Our demo showed us some practical applications that we're excited about. For example, you could be in a sports bar watching a TV that you could tune into without needing to do any pairing. Or you could be in an airport getting departure announcements beamed straight to your ears so you don't miss the last call.

In future, Auracast should also let you tune into two streams at once, letting you watch a TV while still getting the airport gate announcements when they're made. We'll need more devices to support it, but Auracast could change the way we use headphones.

9. L'Oreal AirLight Pro

(Image credit: Loreal)

How smart can a hairdryer really get? Well, if you've been eyeing up the Dyson Supersonic, you'll definitely be interested in the Loreal AirLight Pro. It combines a bunch of impressive tech advances that make it both super-efficient and eco-friendly, and also smart enough to please your inner gadget fan.

That efficiency, which apparently allows the Airlight Pro to use 30% less power than a traditional hair dryer, comes from its combination of air and infrared heating elements, which make it a bit like drying your hair in the sun and wind. Impressively, it can also recognize attachments and adjust settings based on which one you've fitted.

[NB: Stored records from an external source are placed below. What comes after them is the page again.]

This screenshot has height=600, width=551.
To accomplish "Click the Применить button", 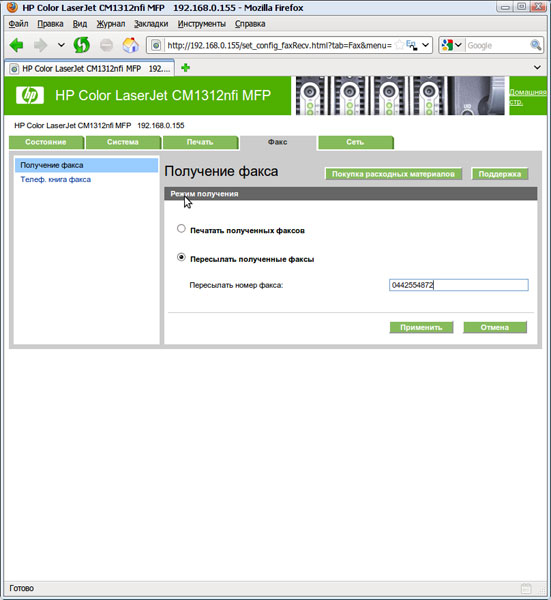I will [421, 328].
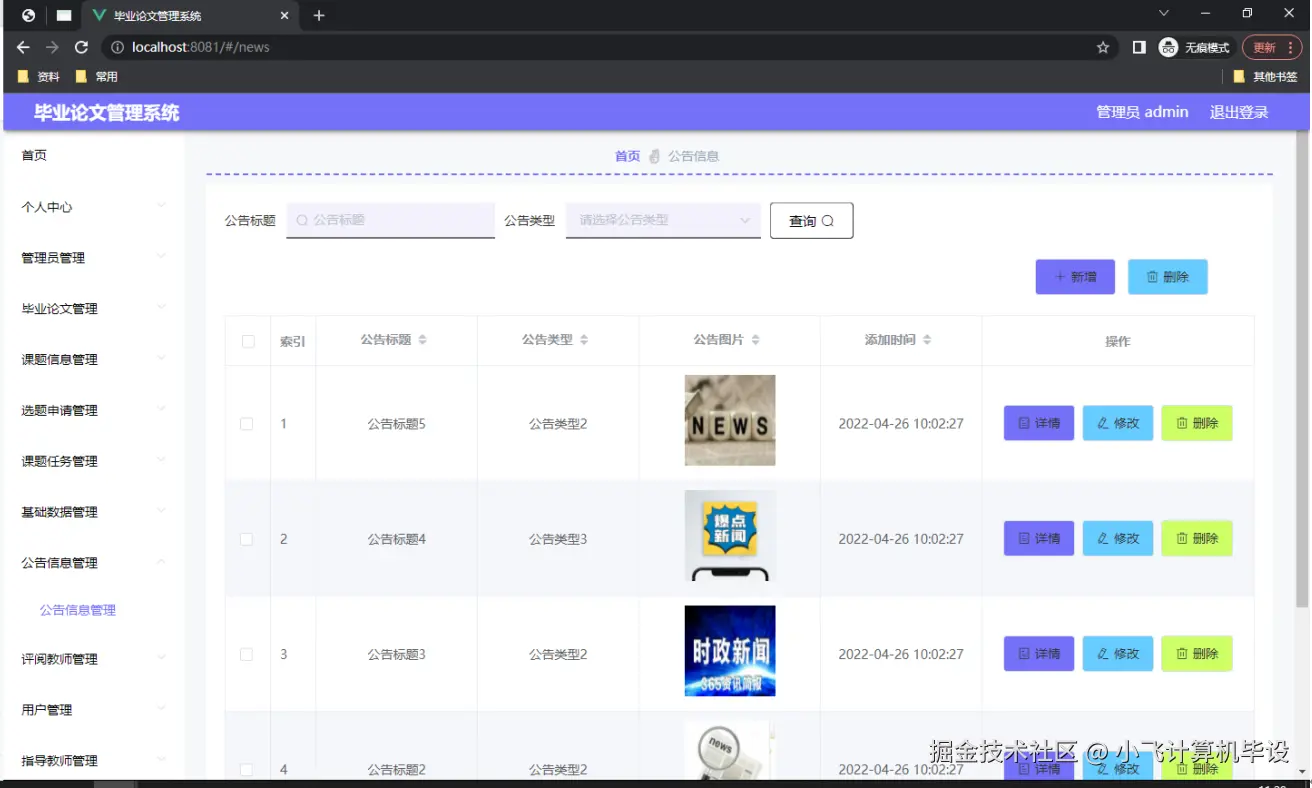The height and width of the screenshot is (788, 1312).
Task: Click inside the 公告标题 input field
Action: click(x=390, y=220)
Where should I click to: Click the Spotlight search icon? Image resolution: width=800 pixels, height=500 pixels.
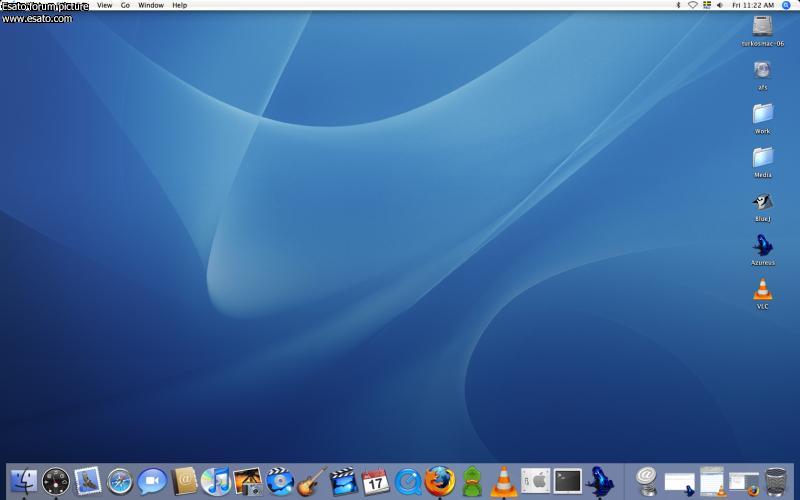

Naturally, the Airlight Pro is also app-connected (for Android and iOS devices), which lets you make further tweaks and customs settings on your phone. Read our hands-on report below, which might just convince you that Loreal's hairdryer is worth the roughly $400 (about £315) price tag. It's due to go on sale in Europe in June, and in the US before the end of 2024.

10. Fiio CP13

(Image credit: Future)

CES is traditionally a show about future tech, but Fiio has emphatically bucked that trend with its ode to the Sony Walkman – and after seeing the cassette player in person, we're big fans.

The Fiio CP13 doesn't have anything as modern as Bluetooth or touchscreens – instead, you'll need some headphones with a 3.5mm jack and get used to proper buttons again. Still, it does at least have a USB-C port to save you scrabbling around for batteries or old chargers. 

The only thing you will need to find is some cassettes to play in it. You have a couple of months to prepare – the CP13 goes on sale in early March, for £129 (roughly $165 / AU$245) and you can choose between white, black or two-tone blue.

11. Nanoleaf Orchestrator Software

(Image credit: Nanoleaf)

Nanoleaf announced its new light-synching Orchestrator software a couple of days ago, but we've now had a chance to see it in action as CES – and we came away mighty impressed about the possibilities for house parties.

Smart lights that react to music in real-time have been done before, but Orchestrator is a desktop app that actually analyzes the music itself to make a comprehensive light show with your devices. You can customize which lights respond to certain parts of each song and the software will create a palette of colors to match the mood of the song, too.

The result is something that's way better than the basic pulsations we've seen before and Orchestrator software should land something between March and May this year.